Work task: Would you return the data below exactly as it stands, with every picture left out?

============================================================

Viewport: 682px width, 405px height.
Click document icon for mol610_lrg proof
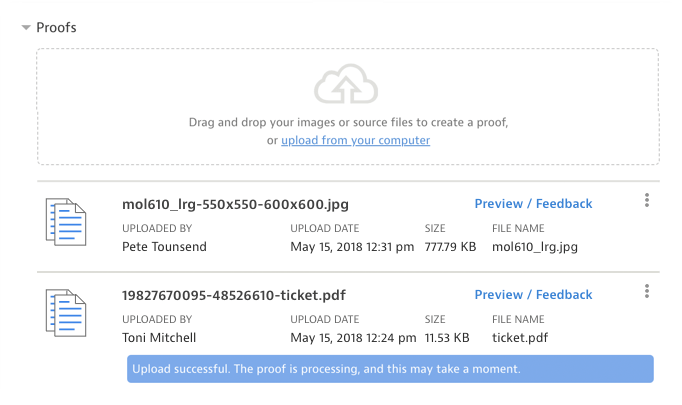pos(66,224)
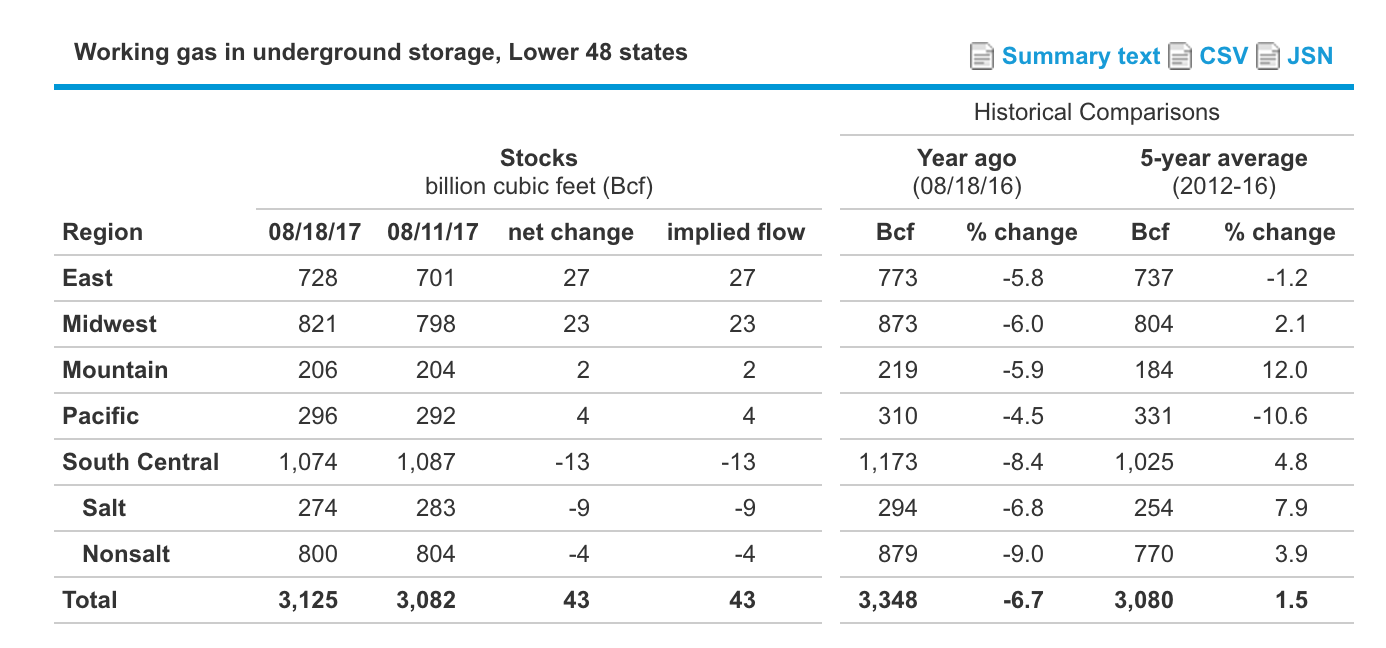Viewport: 1386px width, 648px height.
Task: Click the Summary text document icon
Action: [x=983, y=56]
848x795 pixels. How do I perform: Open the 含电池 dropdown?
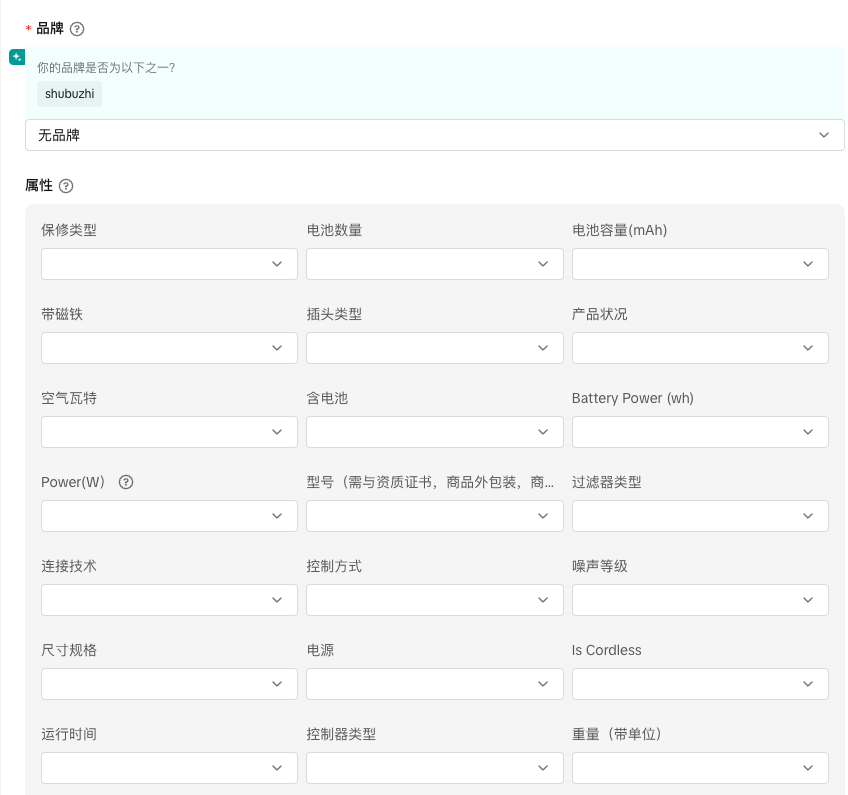[434, 432]
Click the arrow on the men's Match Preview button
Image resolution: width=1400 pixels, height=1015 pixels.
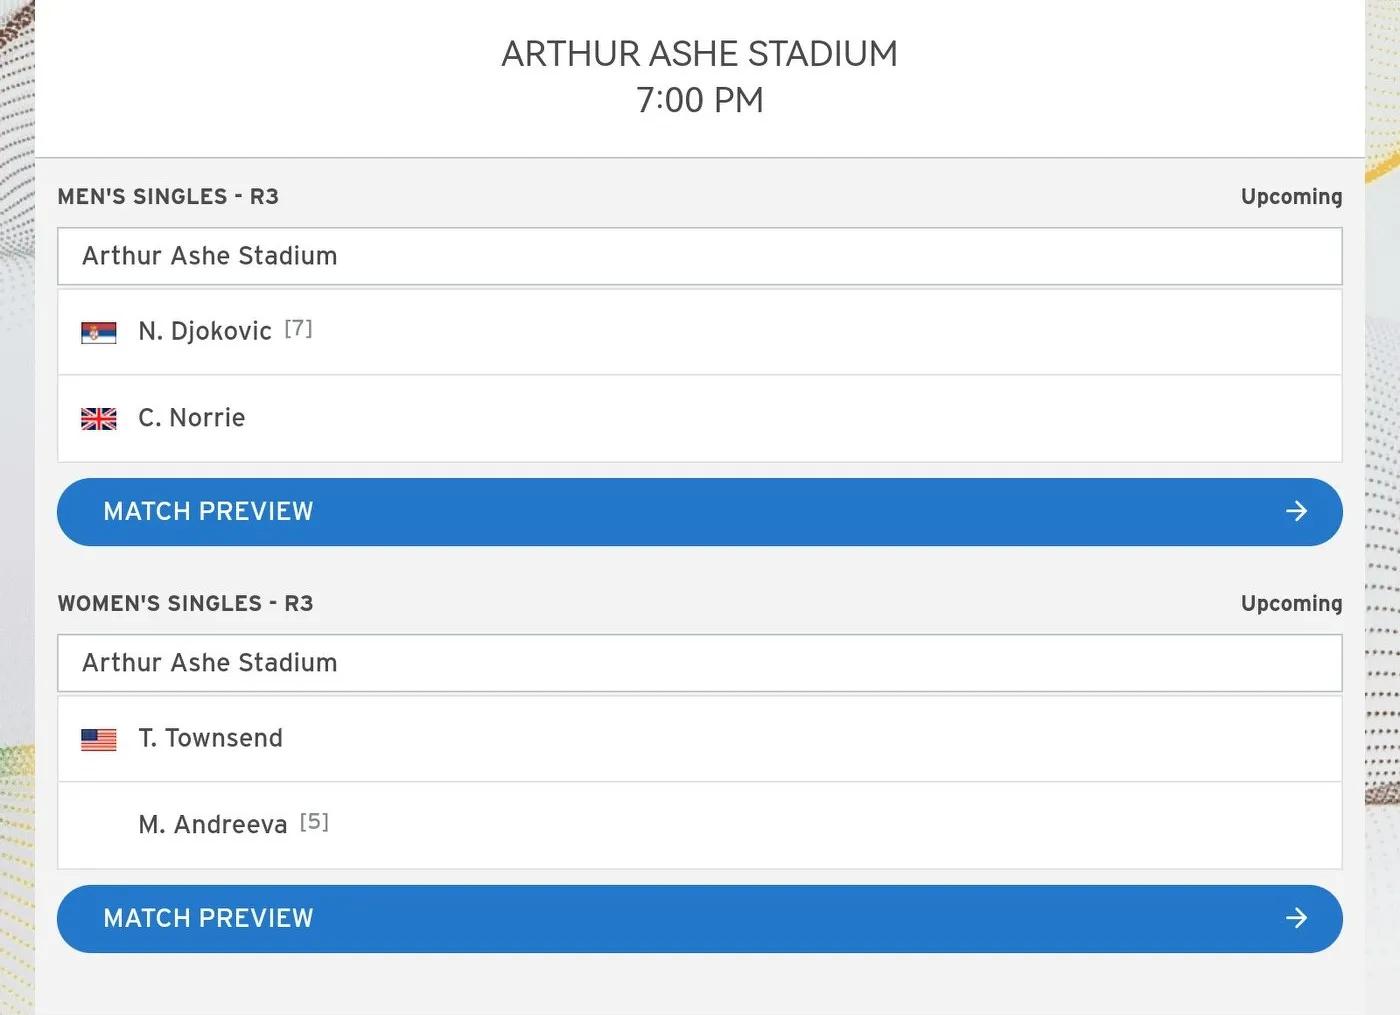[x=1296, y=511]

============================================================

Your solution:
Viewport: 682px width, 405px height.
Click document icon for mol610_lrg proof
pos(66,224)
Viewport: 1386px width, 648px height.
Task: Click the Summary text document icon
Action: [x=983, y=56]
848x795 pixels. How do I perform: Open the 含电池 dropdown?
[434, 432]
Click the arrow on the men's Match Preview button
Image resolution: width=1400 pixels, height=1015 pixels.
[x=1296, y=511]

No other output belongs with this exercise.